**Document extract:**
Long wait time between evaluate and save (checkpoint creation)

I’m experimenting with whisper fine-tuning and encounter unreasonable long wait times after the evaluation phase finishes and the checkpoint gets generated.

During this period, I don’t see any reasonable work in Windows Task Manager, i.e. no GPU cuda/copy works, CPU ~13%, and no disk activity (only the core where the main thread is running has a bit higher usage).

In the following example, I use an augmented Common Voice language set with eval_steps=save_steps=600. I’m using Trainer.train() on GPU.

Here are the durations on i7-8900K & rtx-3090 for that 600 steps

Train Phase: 0:21:43
Eval Phase: 0:08:28
Extra Wait : 0:13:15

After the waiting part, the process continues. I’m using the following if applicable:

    per_device_train_batch_size = 64,
    gradient_accumulation_steps = 1,
    per_device_eval_batch_size = 16,
    eval_accumulation_steps = 1,

    optim = "adamw_torch",
    tf32 = True,
    fp16 = True,

    gradient_checkpointing = True,
    predict_with_generate = True,

...etc...

Where should I look? What can be the culprit?

1 Like

Here is the CPU usage during the wait period, except the Python code, I have browsers and VS Code open.

image

2 Likes

Having same problem. Did you solve in some way?

Tnx a lot in advance.

1 Like

No, I lived with it. But I did not train something for a while, so newer versions can be better - I hope.

**What you need to do:**
(A) Check these three statements against the forum thread about Whisper fine-tuning. For each, answer yes or no and quote the words from the thread that decide it.
(i) The evaluation and save intervals were set to the same number of steps.
(ii) The training ran on the CPU.
(iii) The original poster found a fix for the wait.
(B) Carry the forum thread about Whisper fine-tuning forward with a further reply that follows its last post.
The data that follows has no connection to the forum thread about Whisper fine-tuning.

**Collected material:**
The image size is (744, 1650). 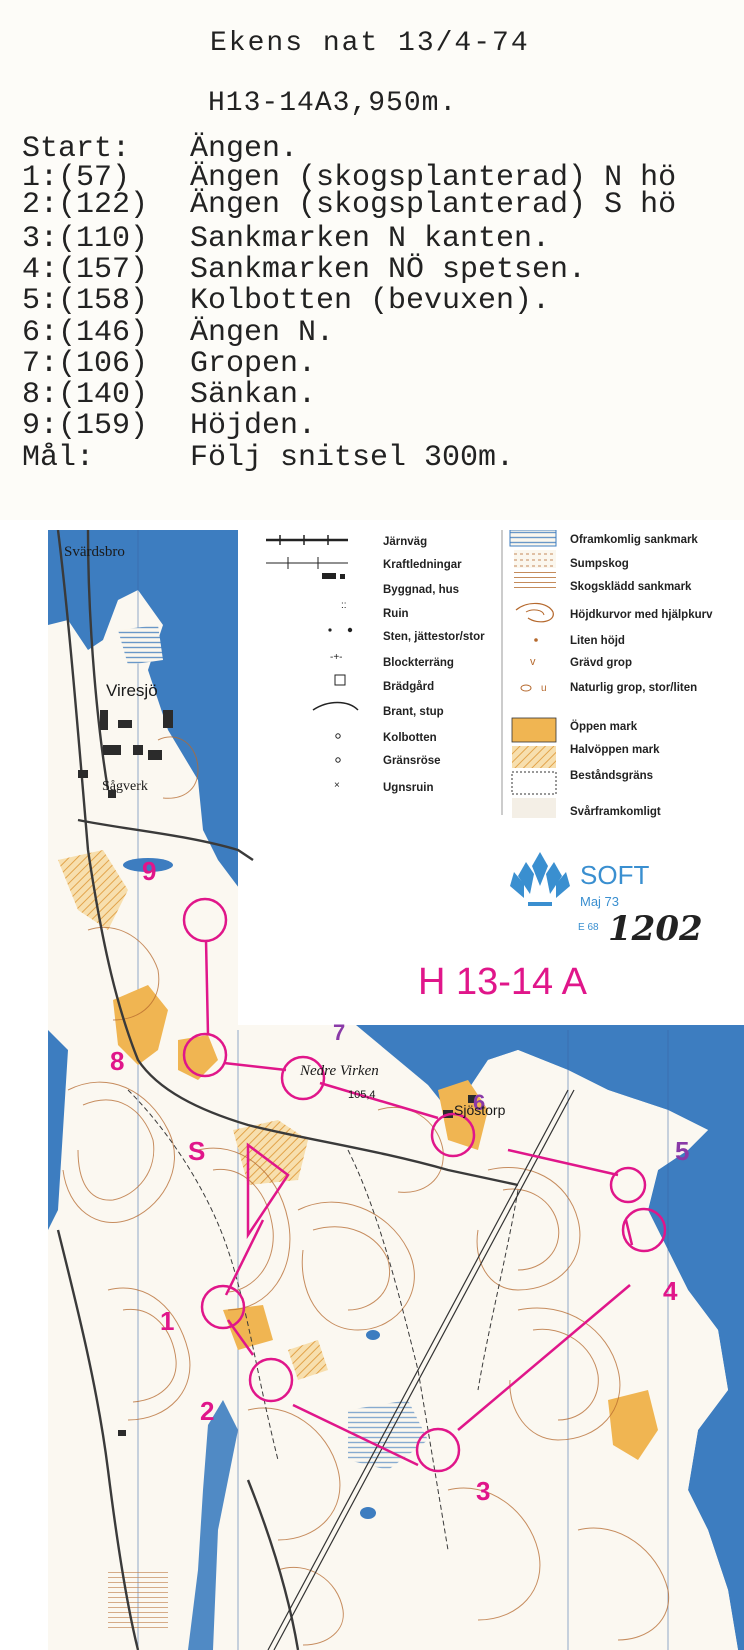 What do you see at coordinates (362, 1095) in the screenshot?
I see `spot-height: 105,4` at bounding box center [362, 1095].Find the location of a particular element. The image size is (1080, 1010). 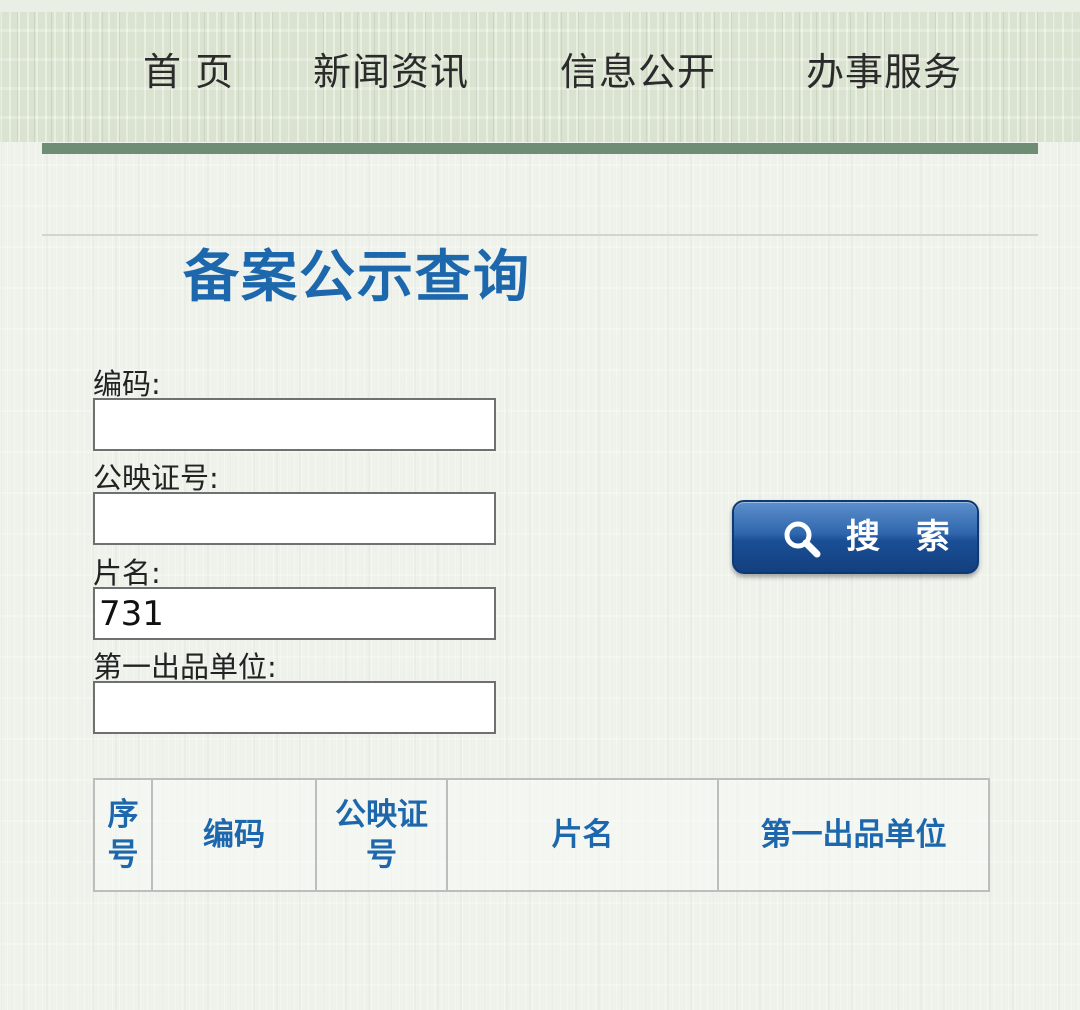

license-input is located at coordinates (294, 518).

**Responses:**
(A)
(i) Yes: "eval_steps=save_steps=600"
(ii) No: "I’m using Trainer.train() on GPU."
(iii) No: "No, I lived with it."

(B)
When posting this, I forgot that period is the backpropagation duration, which seems to be single core (I think it is at the last logical core). I wouldn’t expected that to be so long though.

Just a guess, without looking into details…

1 Like

It did not get better I am affraid.
I opened another topic. Hoping someone more experienced will tell

1 Like

I solved by implementing training with pytorch lightning.

This example push model to hub but you can easily get a .ckpt classic torch format to reload.

@FDM1, wrong thread?

Nono. If you use pytorch lighting for training it is faster in both training and saving model.
Link is example implementation for custom dataset.

1 Like

Oh, never used it, I’ll look at it. Thank you for sharing.

1 Like

Hi @FDM1 , can you provide a resource I can use to learn how to switch to it?
I am trying to finetune whisper and saving checkpoints takes 2 hours!!!
How do I implement this?

Thanks in advance.